Government review reiterates capital spending commitments

Minister for Finance Paschal Donohoe launches mid-term review of spending plans

Launch ed Minister for Finance Paschal Donohoe, the review sets the scene for Government decisions on the allocation of the additional €4.1bn for capital investment over the period 2018-2021

Launch ed Minister for Finance Paschal Donohoe, the review sets the scene for Government decisions on the allocation of the additional €4.1bn for capital investment over the period 2018-2021

 

The Government has reiterated its commitment to an additional €4.1 billion in capital spending between 2018 and 2021.

The extra money announced in the Government’s mid-term review of its capital plan, published on Thursday, had already been flagged in Budget 2017 and the Spring Economic Statement, and does not represent any new allocation.

The latest review is seen as a precursor to a new 10-year national investment plan, which is expected before the end of the year.

Since the Government’s capital plan was first announced back in 2015, approximately €6 billion has been added to the original €20.9 billion capital budget, against a backdrop of infrastructural bottlenecks in housing, water, health and education.

Some €2 billion of this additional spend has already been earmarked for housing projects while the residual €4 billion will go to address other infrastructural deficits.

‘Changed dramatically’

Launched by Minister for Finance Paschal Donohoe, the review noted that the context for public capital investment had “changed dramatically” in the relatively short period since since the Capital Plan – Building on Recovery was published in 2015.

“The significant progress made in restoring the public finances and the transformation in economic performance has enabled Government to supplement the €20.9 billion already committed to public investment between 2018 and 2021 by a further €6 billion,” it said.

“Taking account of the significant resources of €2.2 billion which has been provided to support the delivery of the Action Plan for Housing over the period, €4.1 billion in additional capital expenditure is to be allocated on the basis of this review in Estimates 2018.”

Bolstering plan

Fergal O’Brien, director of policy and public affairs at employers’ group Ibec, said while the review did not announce any additional money it recommitted the Government to bolstering its capital plan, which was positive.
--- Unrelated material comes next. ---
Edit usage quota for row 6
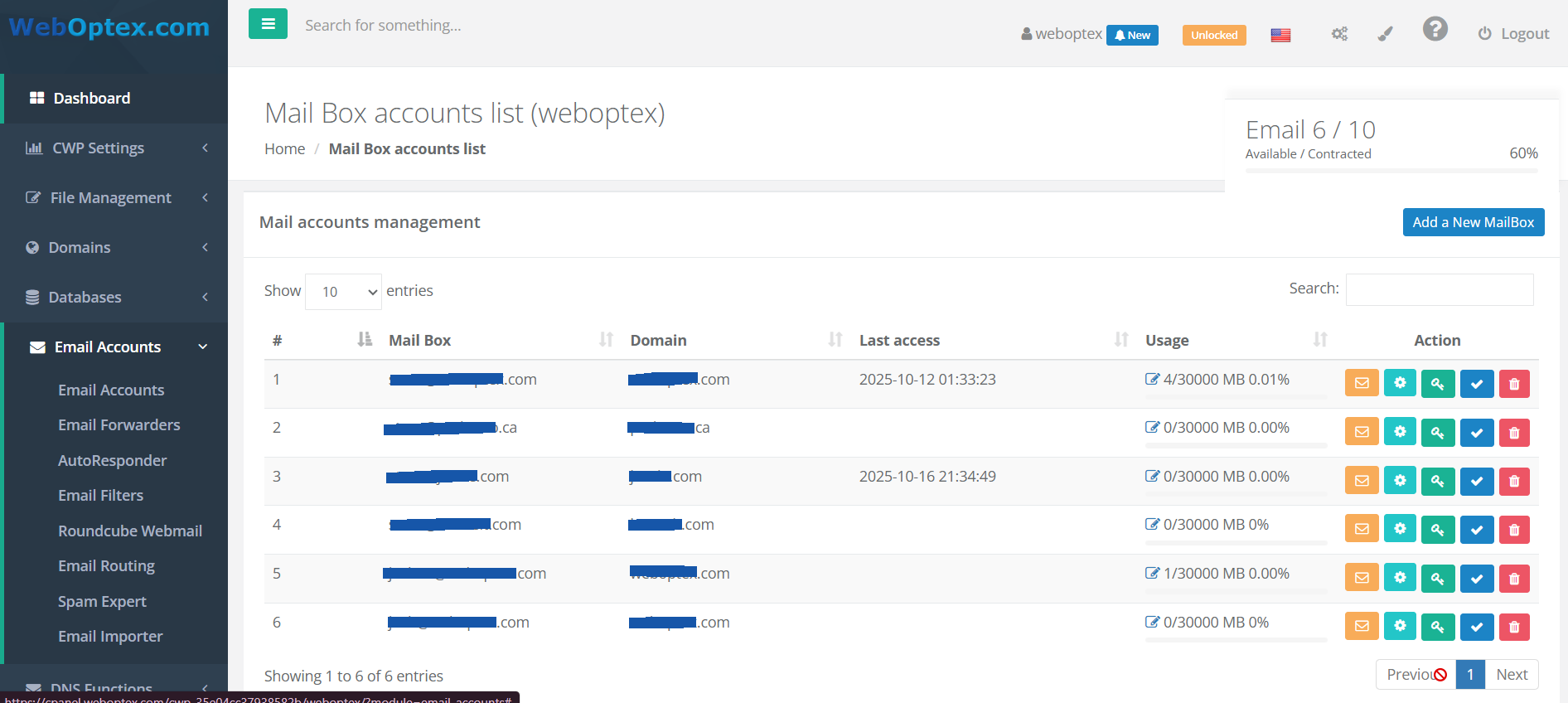1568x703 pixels. 1152,622
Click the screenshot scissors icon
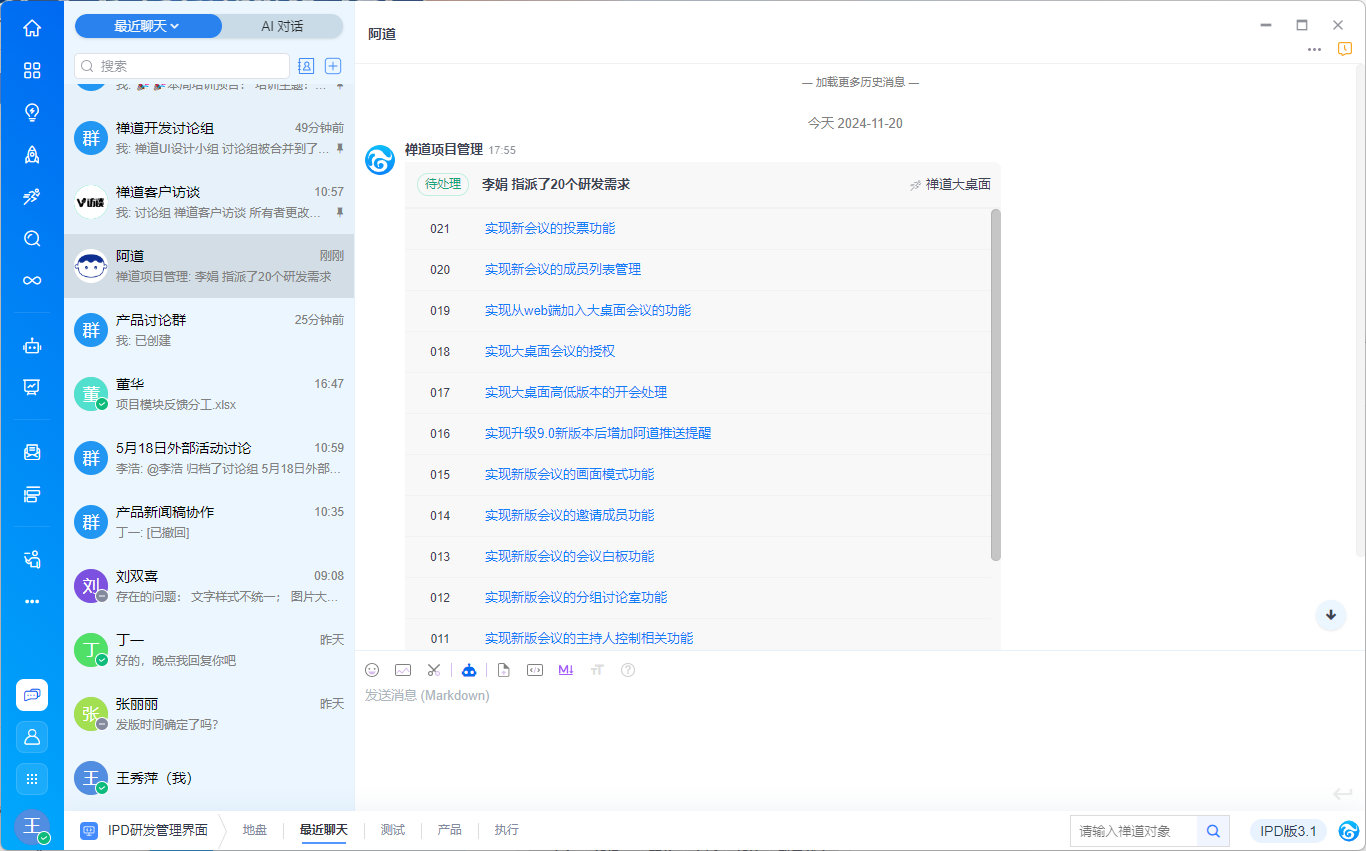This screenshot has height=851, width=1366. tap(433, 670)
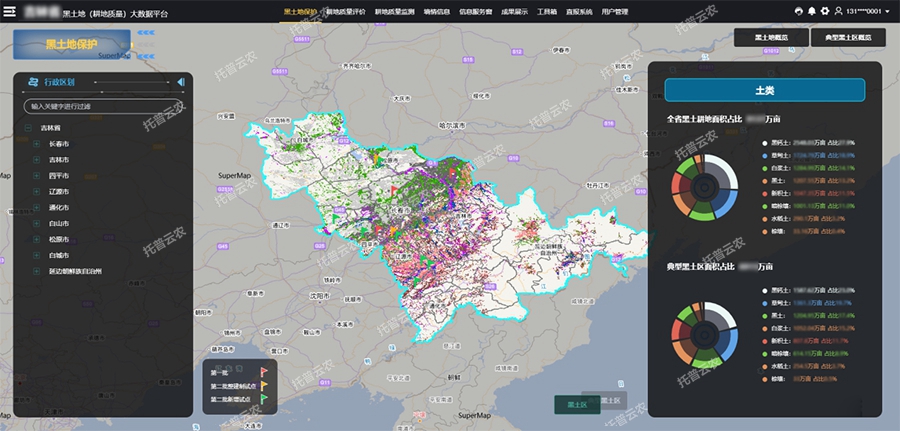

He said Ibec hoped to see extra money announced in next month’s budget and/or in the 10-year plan as Ireland still lagged behind competitor countries when it came to capital spending.

Mr O’Brien said the additional €4.1 billion would bring Ireland’s capital spend to about 2.5 per cent of gross domestic product (GDP), but he said it needed to be around 4 per cent if some of the current infrastructural deficits were to be addressed.

The Government’s review said that in overall terms, the planned total increase in public capital investment between 2018 and 2021 was now almost 40 per cent greater than what was initially envisaged under the original plan, announced back in 2015.

Another core objective of the review was to assess and report on the quality and capacity of Ireland’s public infrastructure in light of key drivers of future demand such as demographics.

The review also looks to identify priority public capital investment requirements, “reflecting in particular where infrastructural congestion and bottlenecks may be jeopardising the sustainability of Ireland’s growth performance”.

Furthermore, the review seeks to assess how enhancing public capital infrastructure can strengthen the economy’s resilience to risks related to Brexit, climate change, and the potential for overheating as the economy approaches full capacity.

‘Identifying priorities’

“The findings will assist in identifying priorities for the allocation of the substantial additional capital funding now available,” it said.

“It is important that public investment increases at a planned and measured rate, avoiding sharp or unexpected increases, so as not to outstrip the pace of the supply response feasible from the construction sector.

“It is also essential that public capital investment is efficient, focused on infrastructural priorities which are properly appraised; yields a high economic and social rate of return; and makes best use of construction sector resources given the level of private investment demand.

“There needs to be a sharp strategic focus on strengthening the capacity, capability and degree of competition of the domestic construction sector in Ireland, as well as on encouraging and promoting market entry from overseas.

“Confirming and highlighting the planned scale of Ireland’s public capital investment plans can play a pivotal role in this regard.”